## Problemas para resolver
1) En el texto sobre los periodistas en la Argentina, resume en menos palabras el párrafo que empieza con "Hoy la opinión pública", sin perder sus datos principales.
2) Sigue escribiendo el texto sobre los periodistas en la Argentina a partir del punto en que termina.

## Fragmento del documento
Entra estas dos posiciones se mueven los periodistas hoy en la Argentina. Y es que, contrariamente a los que sucede en otras partes del mundo, en Argentina se abren más diarios, se crean más cadenas de televisión y se invierte más en producción periodística que en cualquier otro momento de su historia. La pulseada del gobierno Nacional, con Cristina Fernández de Kirchner a la cabeza, por la desconcentración de los grandes grupos mediáticos movió las aguas.
Hoy la opinión pública encasilla a los periodistas en dos bandos que chocan constantemente: los llamados “oficialistas”, periodistas cercanos al gobierno que paren programas como “6, 7, 8”, un magazine macarthista que expone las contradicciones de los medios en informes diarios y lo hace en la televisión pública y los otros, más opositores, periodistas insignia de los grupos de medios más grandes del país que la nueva ley pelea por desconcentrar y que son incapaces de reconocerle al gobierno el tapado de un pozo en una autopista. En el medio, por supuesto, está la mayoría de los periodistas: trabajadores de ideas con la responsabilidad de informar y hacerlo de la manera más objetiva posible.
Asumo que todas las profesiones vienen acompañadas de cierta incertidumbre laboral y moral, pero pocas dejan entrever las miserias del trabajo tan rápidamente. Y, aunque la frase más común entre periodistas desanimados sea “dejo todo y me pongo una panchería”, a pocos se les ocurriría resignar un oficio que tiene mucho de vocación. Y es que todavía queda en nosotros una llama inicial, la misma que nos hacía pararnos como tontos enfrente de una cámara casera y gritar líneas escritas de un libro de viajes.

## Registros dados
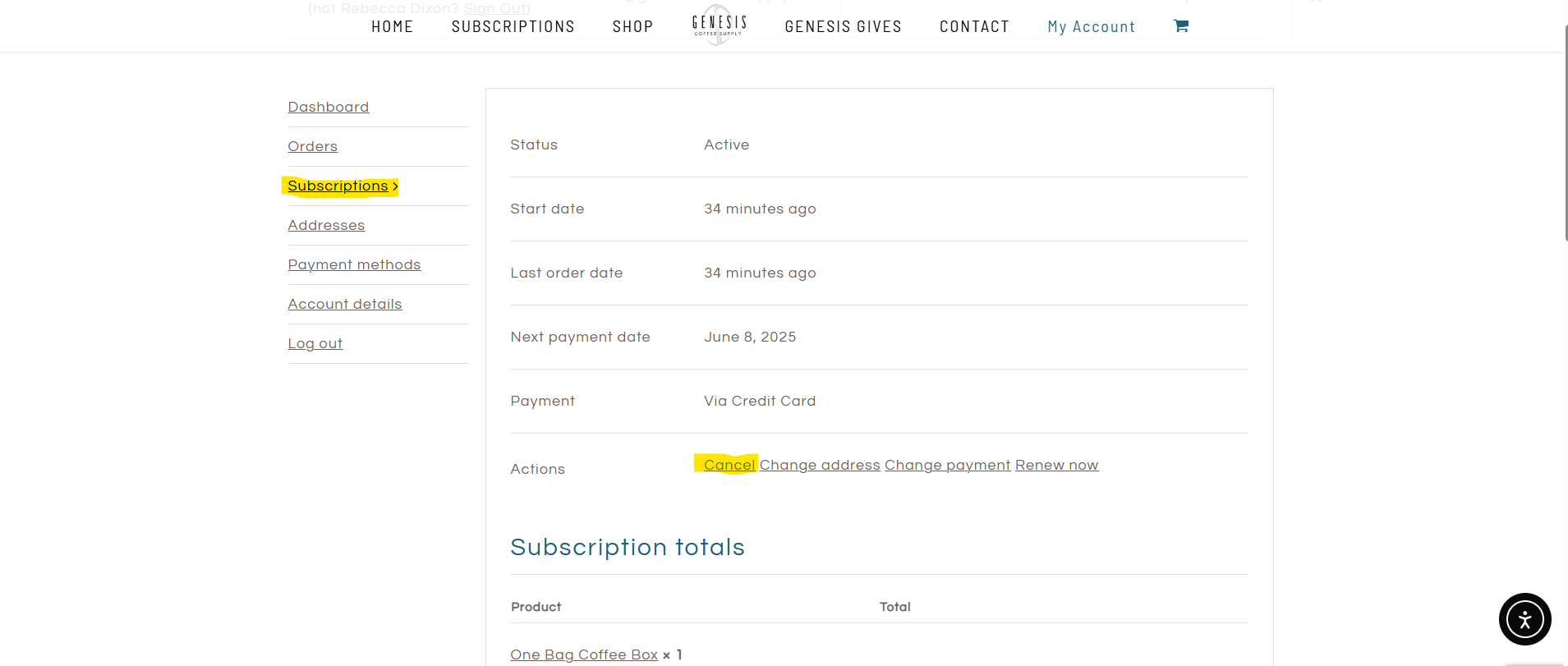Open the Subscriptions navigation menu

...

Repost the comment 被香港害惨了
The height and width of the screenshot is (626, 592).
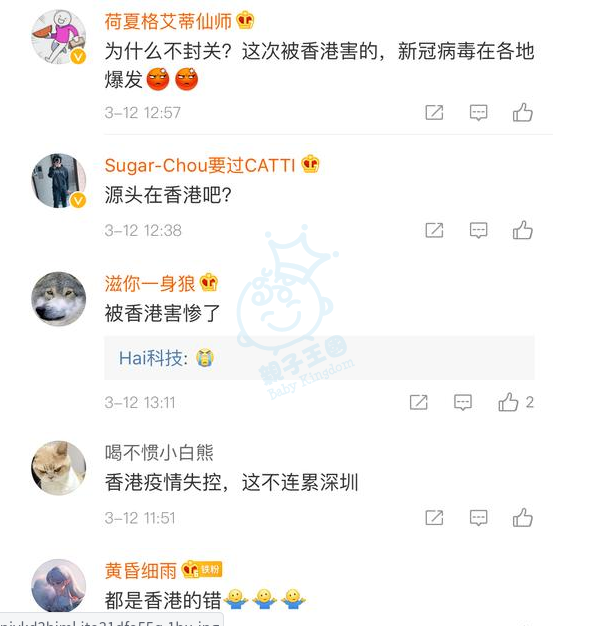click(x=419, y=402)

## Respuestas por punto
1) Hoy la opinión pública divide a los periodistas en dos bandos que chocan todo el tiempo. De un lado están los "oficialistas", cercanos al gobierno, que hacen programas como "6, 7, 8", un magazine macarthista de la televisión pública que muestra a diario las contradicciones de los medios. Del otro están los opositores, figuras de los grandes grupos de medios que la nueva ley quiere desconcentrar, incapaces de reconocerle al gobierno siquiera el tapado de un pozo en una autopista. En el medio está la mayoría: trabajadores de ideas que deben informar de la manera más objetiva posible.

2)
Para muchos el periodismo es una tarea mecánica, algo que hacemos todos los días –cerrar la nota para este portal, escribir para este otro, meter un sumario en este nuevo diario, a quién conozco en esta redacción para manguearle una nota– pero lo que nos mantiene en esta cruzada, finalmente, es la seguridad de que este oficio es mejor que vender panchos o sentarse en una oficina porque, ocasionalmente, te deja escribir sobre algo interesante u ofrecer una perspectiva diferente. Otras veces, y si tenés mucha suerte y te tocan los editores adecuados, esta profesión te permite descubrir algo y con esa información molestar a alguien.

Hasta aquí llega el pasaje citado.